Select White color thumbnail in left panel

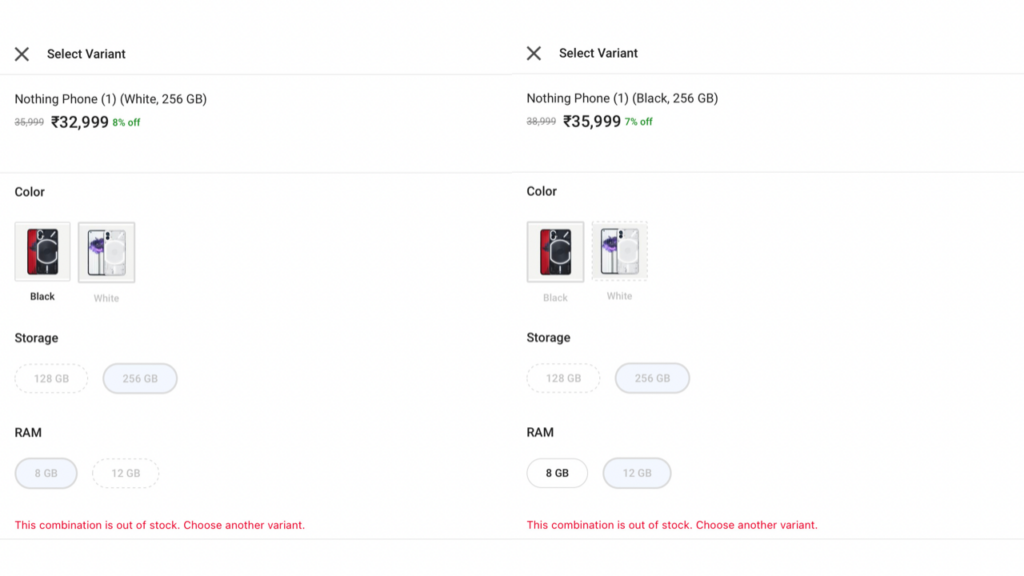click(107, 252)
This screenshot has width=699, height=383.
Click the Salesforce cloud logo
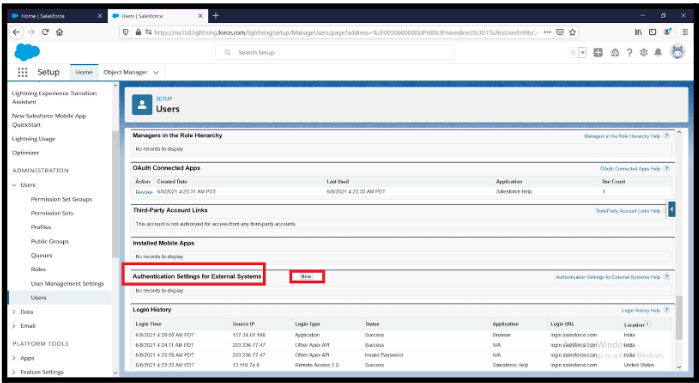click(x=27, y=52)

→ WORK INSTRUCTIONS
Leave the pictures out, and transcribe each of the records exactly.

→ ANSWER SECTION
Select White color thumbnail in left panel

click(107, 252)
This screenshot has width=699, height=383.
Click the Salesforce cloud logo
click(x=27, y=52)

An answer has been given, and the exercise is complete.